On July 30, 2015, the Justice Department’s Tax Division announced that three more Swiss banks — PKB Privatbank AG, Falcon Private Bank AG and Credito Privato Commerciale in liquidazione SA (CPC) – have cut deals with the U.S. to resolve allegations that those institutions assisted their U.S. customers in hiding assets from the Internal Revenue Service and evading U.S. taxes. Collectively, the three banks will pay penalties in excess of $8.4 million and will continue to cooperate with the DOJ’s ongoing investigations in this area pursuant to the requirements of the Swiss Bank Program.

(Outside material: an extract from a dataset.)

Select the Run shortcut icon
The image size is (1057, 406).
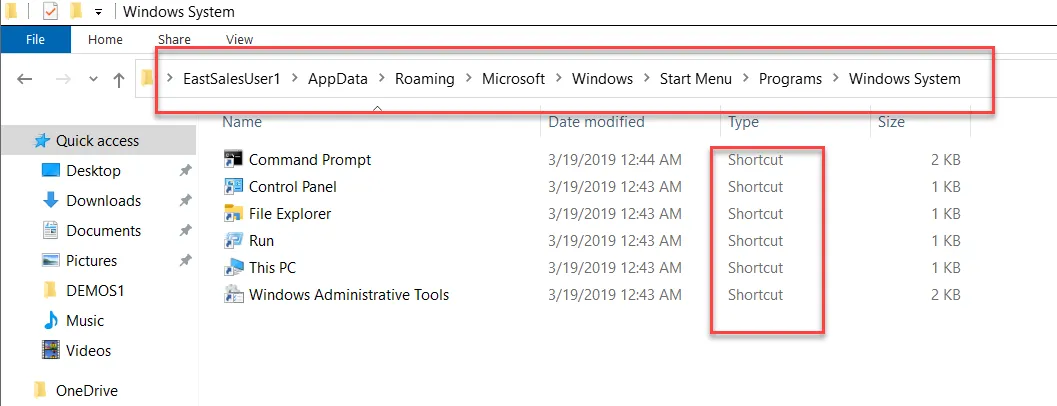pos(234,240)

In a press release announcing the agreements, Acting Assistant Attorney General Caroline D. Ciraolo commented as follows:
“Swiss banks continue to lift the veil of secrecy that for decades has assisted U.S. individuals in willfully evading their U.S. tax obligations, often through the use of sham structures and trusts established in foreign jurisdictions. The department’s prosecutors and the IRS are actively following these leads to countries across the globe.”

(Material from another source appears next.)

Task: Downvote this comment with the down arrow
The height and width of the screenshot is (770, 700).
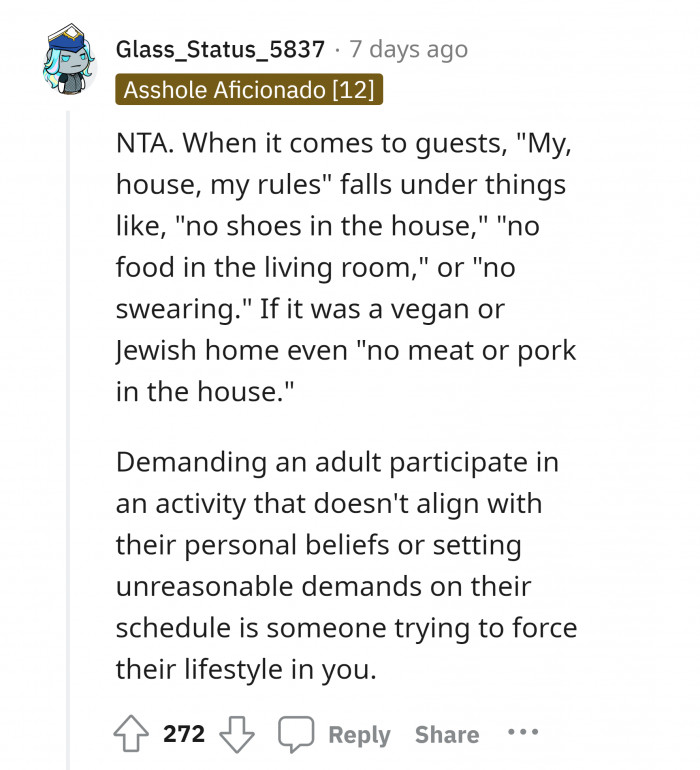Action: click(x=238, y=735)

In addition, Richard Weber, Chief of IRS-Criminal Investigation, commented as follows:
“Today’s agreement underscores the partnerships forged in this new era of international collaboration and further demonstrates IRS-CI’s commitment to pursuing offshore tax compliance. In today’s world, criminals can no longer hide assets behind a foreign border and assume that they will not be caught. You can be certain that IRS-CI will use the information we are gathering through these partnerships to vigorously pursue tax cheats around the world, no matter how remote the location.”

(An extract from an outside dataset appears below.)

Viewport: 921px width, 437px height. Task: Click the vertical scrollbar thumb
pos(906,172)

The Swiss Bank Program, which was announced on August 29, 2013, provides a path for Swiss banks to resolve potential criminal liabilities in the United States. Swiss banks eligible to enter the program were required to advise the DOJ by December 31, 2013, that they had reason to believe that they had committed tax-related criminal offenses in connection with undeclared U.S.-related accounts. Banks already under criminal investigation related to their Swiss-banking activities and all individuals were expressly excluded from the program.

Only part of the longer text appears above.